Incorporating observations is important to improve streamflow estimation, as it helps adjust model states to better represent actual hydrological conditions (Sabzipour et al., 2023). In the context of LSTM-based models, this can be achieved through methods such as data assimilation (DA) or data integration (DI, Feng et al., 2020; Song et al., 2024), the latter also referred to as “autoregression” in Nearing et al. (2022). Similar to traditional DA in hydrological models, DA in LSTM-based models computes the difference between simulations and observations, and propagates it backward into the model to update the model's internal states. This process relies on inverse procedures, such as variational optimization, and ensemble-based conditional probability estimation, which are not only computationally intensive but also highly sensitive to parameters related to error distributions, regularization coefficients, and resampling procedures (Bannister, 2017; Nearing et al., 2018; Snyder et al., 2008). In contrast, DI directly incorporates observations as inputs and lets LSTM autonomously learn how to optimally utilize this information to enhance estimation.
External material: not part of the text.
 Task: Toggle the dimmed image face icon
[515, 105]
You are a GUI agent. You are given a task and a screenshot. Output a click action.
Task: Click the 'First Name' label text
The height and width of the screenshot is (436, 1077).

A comparative analysis by Nearing et al. (2022) demonstrated that DI is more accurate and computationally efficient than DA, making it a preferable approach for improving LSTM-based streamflow estimation.
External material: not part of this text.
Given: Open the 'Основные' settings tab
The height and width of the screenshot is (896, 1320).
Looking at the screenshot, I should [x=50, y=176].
Several studies have demonstrated that directly integrating streamflow observations into the LSTM inputs can significantly improve daily streamflow estimation but only at one or several gauges (Khoshkalam et al., 2023; Le et al., 2019; Sabzipour et al., 2023). Feng et al. (2020), Mangukiya et al. (2023) and Nearing et al. (2022) extended this analysis to large-scale datasets, yet their findings remained constrained to the daily timescale. On the other hand, snow is the primary source of water in the Western U.S., contributing approximately 53 % of the total streamflow (Li et al., 2017). Despite its critical role, few studies have investigated the impact of integrating snow observations into LSTM on streamflow estimation. One exception is Thapa et al. (2020), which showed that incorporating snow cover area as an input improved monthly streamflow estimation, though this analysis was limited to only one gauge. Furthermore, different hydrological variables exhibit varying persistence within the water cycle. Snow, for example, has a longer memory effect since it acts as a natural reservoir that stores water during winter and gradually releases water throughout the spring and summer snowmelt season. However, a gap remains in the literature regarding the comprehensive evaluation of how different observations, such as streamflow (Q) and snow water equivalent (SWE), affect streamflow estimation across multiple timescales.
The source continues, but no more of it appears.